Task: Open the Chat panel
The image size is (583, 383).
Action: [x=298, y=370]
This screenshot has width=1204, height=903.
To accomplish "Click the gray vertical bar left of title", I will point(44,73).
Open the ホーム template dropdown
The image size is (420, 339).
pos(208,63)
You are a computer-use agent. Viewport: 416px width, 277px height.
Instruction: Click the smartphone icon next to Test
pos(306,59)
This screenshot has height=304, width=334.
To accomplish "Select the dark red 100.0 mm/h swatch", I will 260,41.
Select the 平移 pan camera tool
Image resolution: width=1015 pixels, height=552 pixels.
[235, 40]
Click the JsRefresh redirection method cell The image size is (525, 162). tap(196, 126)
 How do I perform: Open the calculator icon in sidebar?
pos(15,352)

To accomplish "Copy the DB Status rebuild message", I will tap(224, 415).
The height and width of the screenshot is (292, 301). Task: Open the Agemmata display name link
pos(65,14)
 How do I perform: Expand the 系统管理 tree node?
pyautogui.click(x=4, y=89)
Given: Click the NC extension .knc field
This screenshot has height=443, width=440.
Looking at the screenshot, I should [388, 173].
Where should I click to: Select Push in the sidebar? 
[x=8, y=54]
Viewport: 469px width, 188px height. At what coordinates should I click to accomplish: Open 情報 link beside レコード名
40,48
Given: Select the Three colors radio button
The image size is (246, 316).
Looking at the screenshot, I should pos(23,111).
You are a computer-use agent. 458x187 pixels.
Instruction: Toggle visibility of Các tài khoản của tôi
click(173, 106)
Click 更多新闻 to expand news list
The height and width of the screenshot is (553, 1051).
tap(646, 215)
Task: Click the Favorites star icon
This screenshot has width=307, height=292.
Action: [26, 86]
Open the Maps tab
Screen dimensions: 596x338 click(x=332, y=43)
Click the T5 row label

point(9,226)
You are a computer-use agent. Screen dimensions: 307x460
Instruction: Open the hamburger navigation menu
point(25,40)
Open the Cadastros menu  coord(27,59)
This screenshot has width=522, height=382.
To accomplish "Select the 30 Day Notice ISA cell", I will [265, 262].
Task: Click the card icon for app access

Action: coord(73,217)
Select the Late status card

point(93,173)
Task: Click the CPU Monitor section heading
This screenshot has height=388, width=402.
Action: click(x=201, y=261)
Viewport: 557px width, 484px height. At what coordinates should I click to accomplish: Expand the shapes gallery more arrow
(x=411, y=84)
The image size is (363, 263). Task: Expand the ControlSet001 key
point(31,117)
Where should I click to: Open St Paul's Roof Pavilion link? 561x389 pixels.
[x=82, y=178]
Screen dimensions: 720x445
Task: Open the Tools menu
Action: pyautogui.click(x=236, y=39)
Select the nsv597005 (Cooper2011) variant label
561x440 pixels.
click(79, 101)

════════════════════

Exercise goal. Reproduce the material exactly, with every line intact.

Task answer.
Task: Open the Chat panel
The image size is (583, 383).
Action: [x=298, y=370]
This screenshot has width=1204, height=903.
To accomplish "Click the gray vertical bar left of title", I will point(44,73).
Open the ホーム template dropdown
The image size is (420, 339).
pos(208,63)
You are a computer-use agent. Viewport: 416px width, 277px height.
Instruction: Click the smartphone icon next to Test
pos(306,59)
This screenshot has height=304, width=334.
To accomplish "Select the dark red 100.0 mm/h swatch", I will 260,41.
Select the 平移 pan camera tool
Image resolution: width=1015 pixels, height=552 pixels.
[235, 40]
Click the JsRefresh redirection method cell The image size is (525, 162). tap(196, 126)
 How do I perform: Open the calculator icon in sidebar?
pos(15,352)

To accomplish "Copy the DB Status rebuild message", I will tap(224, 415).
The height and width of the screenshot is (292, 301). Task: Open the Agemmata display name link
pos(65,14)
 How do I perform: Expand the 系统管理 tree node?
pyautogui.click(x=4, y=89)
Given: Click the NC extension .knc field
This screenshot has height=443, width=440.
Looking at the screenshot, I should [388, 173].
Where should I click to: Select Push in the sidebar? 
[x=8, y=54]
Viewport: 469px width, 188px height. At what coordinates should I click to accomplish: Open 情報 link beside レコード名
40,48
Given: Select the Three colors radio button
The image size is (246, 316).
Looking at the screenshot, I should pos(23,111).
You are a computer-use agent. 458x187 pixels.
Instruction: Toggle visibility of Các tài khoản của tôi
click(173, 106)
Click 更多新闻 to expand news list
The height and width of the screenshot is (553, 1051).
tap(646, 215)
Task: Click the Favorites star icon
This screenshot has width=307, height=292.
Action: [26, 86]
Open the Maps tab
Screen dimensions: 596x338 click(x=332, y=43)
Click the T5 row label

point(9,226)
You are a computer-use agent. Screen dimensions: 307x460
Instruction: Open the hamburger navigation menu
point(25,40)
Open the Cadastros menu  coord(27,59)
This screenshot has width=522, height=382.
To accomplish "Select the 30 Day Notice ISA cell", I will [265, 262].
Task: Click the card icon for app access

Action: coord(73,217)
Select the Late status card

point(93,173)
Task: Click the CPU Monitor section heading
This screenshot has height=388, width=402.
Action: click(x=201, y=261)
Viewport: 557px width, 484px height. At what coordinates should I click to accomplish: Expand the shapes gallery more arrow
(x=411, y=84)
The image size is (363, 263). Task: Expand the ControlSet001 key
point(31,117)
Where should I click to: Open St Paul's Roof Pavilion link? 561x389 pixels.
[x=82, y=178]
Screen dimensions: 720x445
Task: Open the Tools menu
Action: pyautogui.click(x=236, y=39)
Select the nsv597005 (Cooper2011) variant label
561x440 pixels.
click(79, 101)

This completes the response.